Para analis dunia memandang Arab Saudi dengan mata sebelah. Negara ini telah mengalami kegagalan dalam kebijakan dalam dan luar negeri.
Rezim Riyadh telah menjadi korban hubungan erat yang selama ini dijalin dengan Amerika. Hubungan tersebut kali ini telah berubah menjadi sebuah krisis yang harus dibayar mahal dengan masa depan Al Saud.
Hubungan antara Riyadh dan Washington hanya tersisa berdasarkan kepentingan-kepentingan yang dituntut oleh prinsip masing-masing pihak. Bahkan problem yang sekarang ini sedang menerkam Timur Tengah telah menyebabkan kedua sekutu ini berbeda dalam menentukan metode dan tujuan.
Telah banyak usaha untuk menyembunyikan masalah ini. Akan tetapi, banyak peristiwa seperti pilpres Amerika, bencana 11 September, dan tuduhan Barat bahwa Riyadh berada di balik terorisme telah menjadi meningkatkan volume pertikaian antara kedua negara ini.
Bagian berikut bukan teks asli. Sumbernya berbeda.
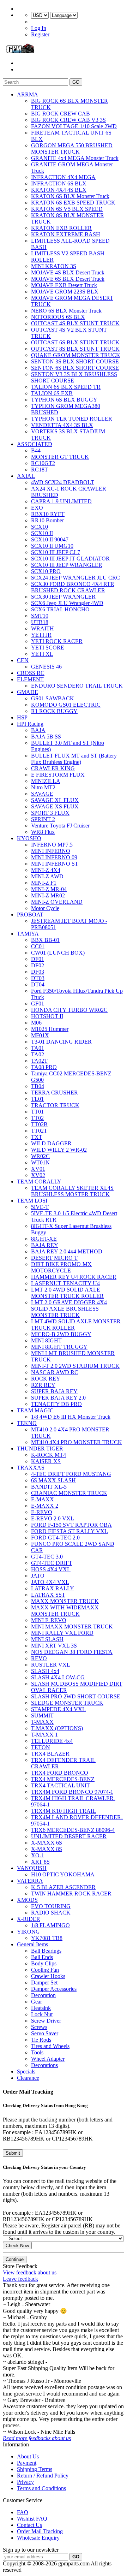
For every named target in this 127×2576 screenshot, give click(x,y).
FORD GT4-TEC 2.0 (55, 1538)
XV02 (38, 1175)
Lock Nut (42, 2014)
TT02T (39, 1131)
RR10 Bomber (47, 520)
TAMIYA (28, 934)
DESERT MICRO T (54, 1258)
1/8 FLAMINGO (50, 1925)
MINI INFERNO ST (54, 864)
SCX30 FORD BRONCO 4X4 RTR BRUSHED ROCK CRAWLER (72, 587)
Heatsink (41, 2008)
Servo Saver (44, 2033)
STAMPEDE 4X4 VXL (58, 1709)
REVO (39, 1658)
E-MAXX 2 (44, 1506)
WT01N (40, 1162)
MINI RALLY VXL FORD (62, 1633)
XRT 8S (40, 1862)
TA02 (37, 1054)
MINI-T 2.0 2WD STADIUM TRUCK (75, 1366)
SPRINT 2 (43, 819)
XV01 (38, 1169)
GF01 (37, 1004)
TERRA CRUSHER (54, 1093)
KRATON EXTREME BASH (65, 234)
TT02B (39, 1124)
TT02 (37, 1118)
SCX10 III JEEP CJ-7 (55, 552)
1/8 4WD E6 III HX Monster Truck (70, 1417)
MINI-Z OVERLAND (57, 902)
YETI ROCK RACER (57, 641)
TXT (36, 1137)
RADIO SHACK (51, 1913)
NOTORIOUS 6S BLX (58, 317)
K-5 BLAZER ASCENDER (63, 1887)
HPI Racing (30, 724)
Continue (15, 2259)
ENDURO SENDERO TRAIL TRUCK (77, 686)
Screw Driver (46, 2021)
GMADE (27, 692)
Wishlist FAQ (32, 2519)
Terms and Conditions (41, 2488)
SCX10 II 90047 (49, 539)
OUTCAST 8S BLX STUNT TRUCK (75, 349)
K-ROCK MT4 (48, 1455)
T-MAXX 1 (44, 1735)
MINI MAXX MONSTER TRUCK (72, 1627)
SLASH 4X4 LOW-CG (58, 1677)
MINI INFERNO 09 (54, 857)
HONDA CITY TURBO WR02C (69, 1010)
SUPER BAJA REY (54, 1391)
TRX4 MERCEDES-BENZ (63, 1779)
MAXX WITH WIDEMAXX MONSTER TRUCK (65, 1610)
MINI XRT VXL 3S (54, 1646)
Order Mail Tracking (40, 2531)
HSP (22, 717)
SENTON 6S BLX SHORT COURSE (75, 368)
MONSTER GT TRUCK (60, 457)
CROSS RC (30, 673)
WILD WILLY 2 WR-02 (59, 1150)
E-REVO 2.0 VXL (52, 1518)
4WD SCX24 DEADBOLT (62, 482)
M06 (36, 1023)
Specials (26, 2071)
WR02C (40, 1156)
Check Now (17, 2245)
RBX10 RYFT (48, 514)
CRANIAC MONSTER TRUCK (69, 1493)
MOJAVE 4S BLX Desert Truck (67, 272)
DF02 (37, 965)
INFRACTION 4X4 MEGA (63, 177)
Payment (26, 2463)
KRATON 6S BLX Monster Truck (70, 196)
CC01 (37, 946)
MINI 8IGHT (46, 1340)
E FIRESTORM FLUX (58, 775)
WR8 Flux (43, 832)
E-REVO (41, 1512)
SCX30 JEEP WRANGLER (63, 597)
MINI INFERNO (50, 851)
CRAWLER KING (53, 768)
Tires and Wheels (50, 2046)
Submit (13, 2153)
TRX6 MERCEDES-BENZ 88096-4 (73, 1830)
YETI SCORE (47, 648)
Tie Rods (41, 2040)
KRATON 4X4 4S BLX (58, 190)
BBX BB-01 (45, 940)
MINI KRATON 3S (53, 266)
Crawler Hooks (48, 1976)
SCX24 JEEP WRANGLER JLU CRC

Ada tiga hal yang bisa dicermati dalam masalah ini:
(1) sejarah hubungan Riyadh-Washington;
(2) hubungan Riyadh-Washington pada masa pemerintahan baru Amerika;
(3) peran Cina dalam hubungan Riyadh-Washington.
Hubungan Riyadh-Washington kembali ke masa Abdul-Aziz, pendiri Al Saud. Pada masa ini, Riyadh memberikan banyak hak kepada perusahaan-perusahaan Amerika untuk mencari dan menggali tambang minyak. Sebagai imbalannya, Washinton harus menjamin keamanan dan politik Arab Saudi di Timur Tengah. Kesepakatan ini dikenal dengan sebutan “kesepakatan keamanan demi minyak”.
Keretakan hubungan Riyadh-Washington semakin kentara setelah Konggres Amerika mengesahkan JASTA dan Iran tampil sebagai kekuatan tangguh pasca penandatangan kesepakan nuklir.
Pemerintah mendatang yang akan berkuasa di Amerika juga tidak bisa diprediksi secara jelas. Mungkin dari banyak pernyataan dua capres AS bisa dipahami bahwa kondisi hubungan sekarang adalah kondisi yang ideal untuk kedua negara.